**DIRECTIVE:**
Rewrite the listing lines beginning at the one containing "The width and" and ending after the one containing "Action: click(x=12, y=340)", substituting "label" for "header" and leaving everything else unchanged.

**DATA ROWS:**
· · · · ·
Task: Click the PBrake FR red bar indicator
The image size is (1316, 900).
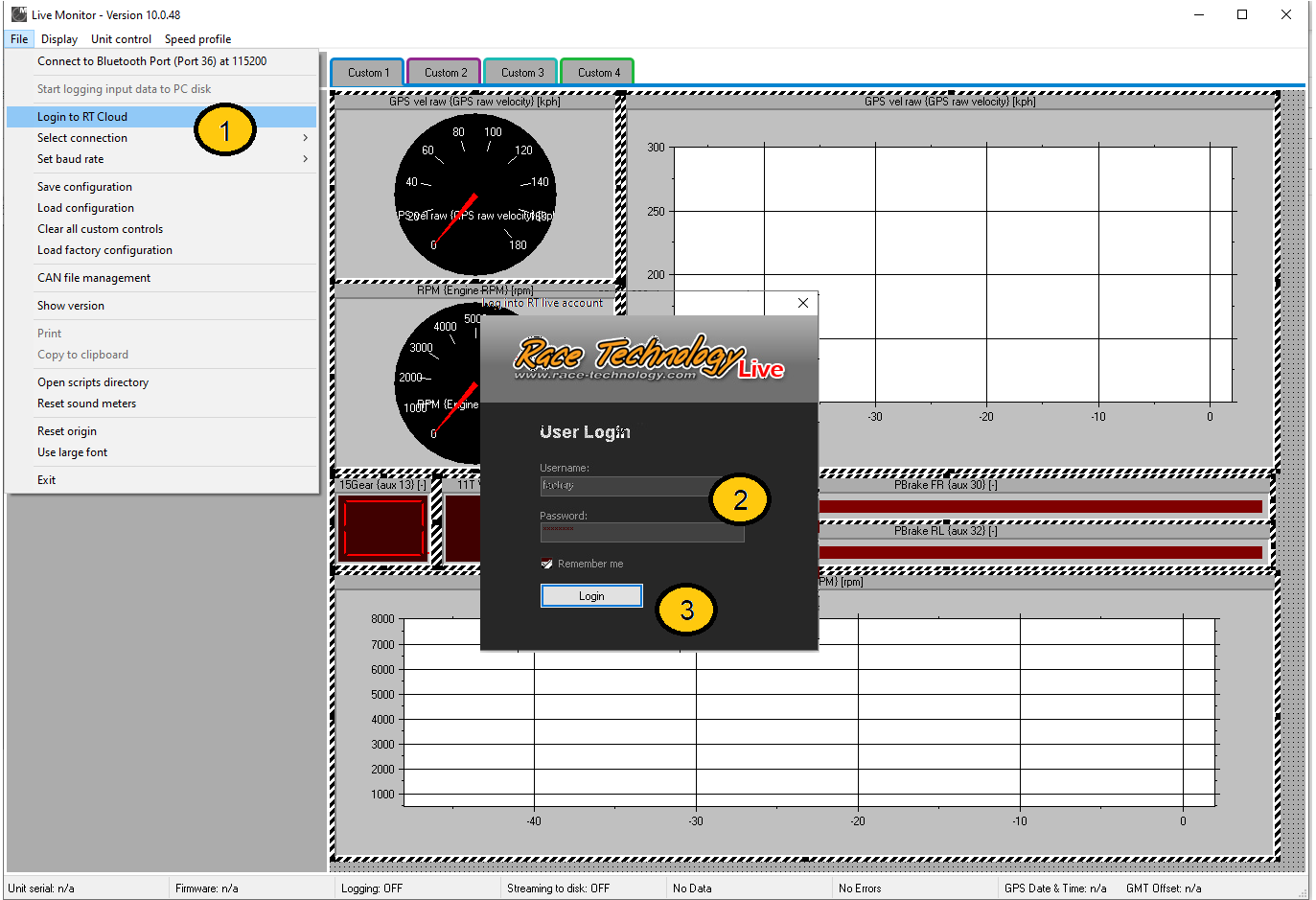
· · · · ·
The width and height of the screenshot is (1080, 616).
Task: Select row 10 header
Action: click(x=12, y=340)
· · · · ·
**WRITTEN RESPONSE:**
The width and height of the screenshot is (1080, 616).
Task: Select row 10 label
Action: click(x=12, y=340)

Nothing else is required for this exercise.